Abstract
In this talk I give an overview of the algorithms we have developed at UCSD to significantly lower the energy consumption in computing systems. We derived optimal power management strategies for stationary workloads that have been implemented both in HW and SW. Run-time adaptation can be done via an online learning algorithm that selects among a set of policies. We generalize the algorithm to include thermal management since we found that minimizing the power consumption does not necessarily reduce the overall energy costs. To reduce the performance costs typically associated with state of the art thermal management techniques, we developed a new set of proactive management policies. The experimental results using real datacenter workloads on an actual multicore system show that our proactive technique is able to dramatically reduce the adverse effects of temperature by over 60%. Most recently we have shown that symbiotic scheduling of workloads in virtualized environments can lead to average 15% energy savings with 20% performance benefit in high utilization scenarios.

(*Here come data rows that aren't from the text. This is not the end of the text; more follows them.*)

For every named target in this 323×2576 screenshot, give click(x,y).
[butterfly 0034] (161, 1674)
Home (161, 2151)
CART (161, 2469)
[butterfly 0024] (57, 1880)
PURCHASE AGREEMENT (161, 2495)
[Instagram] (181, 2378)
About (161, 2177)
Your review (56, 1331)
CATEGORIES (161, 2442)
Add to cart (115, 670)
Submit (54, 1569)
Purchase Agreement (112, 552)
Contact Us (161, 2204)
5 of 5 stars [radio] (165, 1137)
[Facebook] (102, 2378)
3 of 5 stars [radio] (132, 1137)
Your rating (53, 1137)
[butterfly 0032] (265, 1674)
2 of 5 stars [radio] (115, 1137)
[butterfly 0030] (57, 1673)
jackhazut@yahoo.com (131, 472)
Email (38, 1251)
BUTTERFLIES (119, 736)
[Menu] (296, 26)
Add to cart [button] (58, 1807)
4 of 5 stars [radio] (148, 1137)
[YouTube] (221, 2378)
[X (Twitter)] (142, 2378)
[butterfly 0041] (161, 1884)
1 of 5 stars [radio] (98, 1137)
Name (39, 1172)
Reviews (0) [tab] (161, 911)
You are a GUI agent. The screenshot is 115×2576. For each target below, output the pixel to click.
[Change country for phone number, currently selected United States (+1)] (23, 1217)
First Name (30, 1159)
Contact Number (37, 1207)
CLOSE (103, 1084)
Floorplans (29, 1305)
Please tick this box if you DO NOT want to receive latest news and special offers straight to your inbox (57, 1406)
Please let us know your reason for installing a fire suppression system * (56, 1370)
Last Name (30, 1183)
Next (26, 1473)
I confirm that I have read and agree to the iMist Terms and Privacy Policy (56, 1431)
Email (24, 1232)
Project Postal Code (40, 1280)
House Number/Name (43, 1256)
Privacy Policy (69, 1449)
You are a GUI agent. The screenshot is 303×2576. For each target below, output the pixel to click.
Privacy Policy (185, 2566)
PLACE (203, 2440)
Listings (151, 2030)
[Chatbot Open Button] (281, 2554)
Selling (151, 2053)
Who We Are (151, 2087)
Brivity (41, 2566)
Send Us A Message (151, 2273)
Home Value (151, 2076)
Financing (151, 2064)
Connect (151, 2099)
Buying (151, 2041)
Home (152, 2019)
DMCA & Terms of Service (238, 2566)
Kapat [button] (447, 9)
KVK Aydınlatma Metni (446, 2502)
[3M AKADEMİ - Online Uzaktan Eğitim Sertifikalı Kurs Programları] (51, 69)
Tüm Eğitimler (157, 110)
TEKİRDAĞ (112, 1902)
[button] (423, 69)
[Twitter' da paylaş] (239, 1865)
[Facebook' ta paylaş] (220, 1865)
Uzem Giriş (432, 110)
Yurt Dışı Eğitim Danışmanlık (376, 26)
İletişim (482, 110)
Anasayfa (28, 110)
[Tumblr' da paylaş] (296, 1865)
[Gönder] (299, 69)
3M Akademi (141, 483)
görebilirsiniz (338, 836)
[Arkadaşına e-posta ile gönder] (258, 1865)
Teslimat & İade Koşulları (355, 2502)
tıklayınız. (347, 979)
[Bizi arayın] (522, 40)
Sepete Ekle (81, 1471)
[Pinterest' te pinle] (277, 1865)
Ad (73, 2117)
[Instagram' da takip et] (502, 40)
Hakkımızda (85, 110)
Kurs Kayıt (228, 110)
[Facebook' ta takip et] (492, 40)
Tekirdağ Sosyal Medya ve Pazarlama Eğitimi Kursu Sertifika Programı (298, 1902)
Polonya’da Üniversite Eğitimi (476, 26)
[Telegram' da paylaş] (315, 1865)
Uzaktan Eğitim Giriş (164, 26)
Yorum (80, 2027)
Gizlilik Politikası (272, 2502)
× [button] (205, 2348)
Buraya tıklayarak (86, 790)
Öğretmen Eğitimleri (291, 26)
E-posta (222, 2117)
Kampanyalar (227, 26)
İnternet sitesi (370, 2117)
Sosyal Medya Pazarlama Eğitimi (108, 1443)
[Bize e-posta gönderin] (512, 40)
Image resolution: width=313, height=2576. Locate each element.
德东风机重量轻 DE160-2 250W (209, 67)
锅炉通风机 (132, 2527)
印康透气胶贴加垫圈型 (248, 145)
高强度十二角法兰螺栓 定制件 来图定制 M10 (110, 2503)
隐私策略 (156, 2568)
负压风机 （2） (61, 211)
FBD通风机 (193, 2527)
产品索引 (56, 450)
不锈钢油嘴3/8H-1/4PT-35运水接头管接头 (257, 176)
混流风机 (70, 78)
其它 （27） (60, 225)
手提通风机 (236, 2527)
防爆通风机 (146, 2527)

I will also present some of the recent work we had done to address the energy savings in battery powered and energy harvesting systems. We are designing a new kind of “citizen infrastructure”, CitiSense, as an end-to-end health and environmental information system with near real-time data streams and feedback loops from the system to the sensing, processing, and actuation infrastructure. We have developed adaptive algorithms to tradeoff accuracy of computation versus the available energy for such systems, while taking into account the energy harvesting capabilities.
Biography
Tajana Simunic Rosing is currently an Assistant Professor in Computer Science Department at UCSD. Her research interests are energy efficient computing, embedded and wireless systems. Tajana’s work on event driven dynamic power management laid the mathematical foundations for the engineering problem, devised a globally optimal solution and more importantly defined the framework for future researchers to approach these kinds of problems in embedded system design. Her recent results demonstrate the importance of joint power and thermal management in multicore server systems in order to minimize the overall energy cost. Furthermore, she developed a novel class of proactive thermal management policies that can lower the incidence of hot spots in multicore processors by up to 60% with no performance impact. Her current work is focused on developing energy efficient scheduling policies for virtualized server environments and on energy efficiency in population area healthcare networks.
From 1998 until 2005 she was a full time research scientist at HP Labs while also leading research efforts at Stanford University. She finished her PhD in EE in 2001 at Stanford, concurrently with finishing her Masters in Engineering Management. Her PhD topic was dynamic management of power consumption. Prior to pursuing the PhD, she worked as a senior design engineer at Altera Corporation. She obtained the MS in EE from University of Arizona. Her MS thesis topic was high-speed interconnect and driver-receiver circuit design. She has served at a number of Technical Paper Committees, and is currently an Associate Editor of IEEE Transactions on Mobile Computing. In the past she has been an Associate Editor of IEEE Transactions on Circuits and Systems.